* Document section:
= = =

Thursday, 25 February 2010

Sweet Thursday!

Thursday 11:10 a.m.
I wasn't ready to meditate this morning till 9 a.m. Then In Our Time came on Radio 4. Best of radio shows! Anyway, this week they were discussing Calvinism and since so many of my fellow countrymen have been irrevocable damaged by the heavy duty, Calvinist toilet training regimes, I thought I'd listen on. No mention of the bliss whatsoever. Just another example of the load of bull folk can come up with when they try to apply logic and intellect to concepts like God, which is basically beyond conceptualisation if it's anything at all. Christ should have stuck it into the Sermon on the Mount. And ye who think ye are smart will end up talking a lot of crap!

Anyway, the bliss started to come on as I sat there listening. You just have to sit still these days and something starts to happen. I noticed this beginning about seventeen years ago when I was in the usual boring menial jobbie and realised I could bring something on by gazing at the green dot on the computer monitor. Before then I'd always meditated with my eyes closed. The beginning of liberation, so it was!

Half eleven in the morning is one of my favourite times for meditating. Don't know why it's so good, but it usually is.

Today is all mine again! Tomorrow is for the auld maw and on Saturday I have to go to London to see the kiddo again. But today is mine. Hurrah!

2:50 p.m.
I must have put in more than four hours today so far. I haven't been out. It looks like a horrible wet day out there, but I'll have to go try to buy some running shoes. Bliss has been great and in bucketloads, but my concentration isn't fantastic today. Not much heat in the afternoon!

8:45 p.m.
I'm knackered so I'm giving up the bliss and taking to the piss. Bought a bottle of plonko collapso on the way back from buying the running shoes, which I got with Popeye's birthday present. I would have done better today, of course, if I hadn't drank four bottles of Erdinger last night. Oh, well. Probably managed over six hours sitting today. Could do better with less tiredness and better levels of concentration. Tomorrow on the train to the auld maw's will be great though. Everything does get better. It really does. Hurrah.

By the way, the Domestic Bliss says the Samye stuff with the grand fee is not as bad as it looks at first sight. The poor will be catered for as well.

My old man liked this story. The preacher was giving it laldy with the hellfire and brimstone ... And there will be a weeping and gnashing of teeth! Someone at the front speaks up. What if you don't have no teef? Teeth will be provided!

I'd really like to sit and watch a daft movie.

= = =

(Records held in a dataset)
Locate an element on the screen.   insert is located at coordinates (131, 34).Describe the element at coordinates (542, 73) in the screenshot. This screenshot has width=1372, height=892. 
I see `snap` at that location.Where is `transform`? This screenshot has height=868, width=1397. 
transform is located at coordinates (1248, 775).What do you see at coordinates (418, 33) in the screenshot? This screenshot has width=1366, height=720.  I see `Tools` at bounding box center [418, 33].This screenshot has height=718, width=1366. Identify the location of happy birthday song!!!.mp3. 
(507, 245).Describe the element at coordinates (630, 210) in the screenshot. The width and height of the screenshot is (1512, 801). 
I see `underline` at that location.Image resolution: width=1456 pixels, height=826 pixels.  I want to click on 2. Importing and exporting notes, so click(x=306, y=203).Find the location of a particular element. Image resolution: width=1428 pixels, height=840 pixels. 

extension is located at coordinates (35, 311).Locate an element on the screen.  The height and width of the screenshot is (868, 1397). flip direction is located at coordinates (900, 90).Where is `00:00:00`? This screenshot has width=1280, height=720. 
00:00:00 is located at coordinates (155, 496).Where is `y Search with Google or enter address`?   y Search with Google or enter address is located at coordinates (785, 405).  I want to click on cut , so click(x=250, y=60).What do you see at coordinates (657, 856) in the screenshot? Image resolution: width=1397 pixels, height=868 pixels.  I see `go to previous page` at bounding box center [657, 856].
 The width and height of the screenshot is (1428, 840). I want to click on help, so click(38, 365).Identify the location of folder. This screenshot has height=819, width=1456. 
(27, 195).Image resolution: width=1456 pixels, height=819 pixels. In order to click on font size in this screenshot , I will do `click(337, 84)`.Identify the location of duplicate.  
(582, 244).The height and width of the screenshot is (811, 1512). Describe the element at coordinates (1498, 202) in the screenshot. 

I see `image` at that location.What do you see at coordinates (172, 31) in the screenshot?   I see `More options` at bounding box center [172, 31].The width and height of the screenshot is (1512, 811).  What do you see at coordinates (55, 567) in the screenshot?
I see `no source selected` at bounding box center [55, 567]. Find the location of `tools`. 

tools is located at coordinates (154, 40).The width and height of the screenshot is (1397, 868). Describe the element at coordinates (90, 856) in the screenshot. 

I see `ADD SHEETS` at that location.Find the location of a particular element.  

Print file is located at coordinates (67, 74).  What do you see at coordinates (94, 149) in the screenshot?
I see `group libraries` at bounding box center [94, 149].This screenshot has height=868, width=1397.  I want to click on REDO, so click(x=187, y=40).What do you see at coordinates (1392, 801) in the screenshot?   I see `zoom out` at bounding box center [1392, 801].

= = =

* Exercise requirements:
1) Using the meditation diary entry, say whether each statement agrees with it: (a) The running shoes were paid for with Popeye's birthday present. (b) The writer had always meditated with eyes open before noticing the green dot. (c) Saturday is set aside for visiting the auld maw. Answer yes or no for each and quote the deciding words.
2) Copy the part of the meditation diary entry that opens with the words containing "Half eleven in" and closes with "in the afternoon!".

* Answer list:
1)
(a) Yes: "which I got with Popeye's birthday present."
(b) No: "Before then I'd always meditated with my eyes closed."
(c) No: "Tomorrow is for the auld maw and on Saturday I have to go to London to see the kiddo again."

2)
Half eleven in the morning is one of my favourite times for meditating. Don't know why it's so good, but it usually is.

Today is all mine again! Tomorrow is for the auld maw and on Saturday I have to go to London to see the kiddo again. But today is mine. Hurrah!

2:50 p.m.
I must have put in more than four hours today so far. I haven't been out. It looks like a horrible wet day out there, but I'll have to go try to buy some running shoes. Bliss has been great and in bucketloads, but my concentration isn't fantastic today. Not much heat in the afternoon!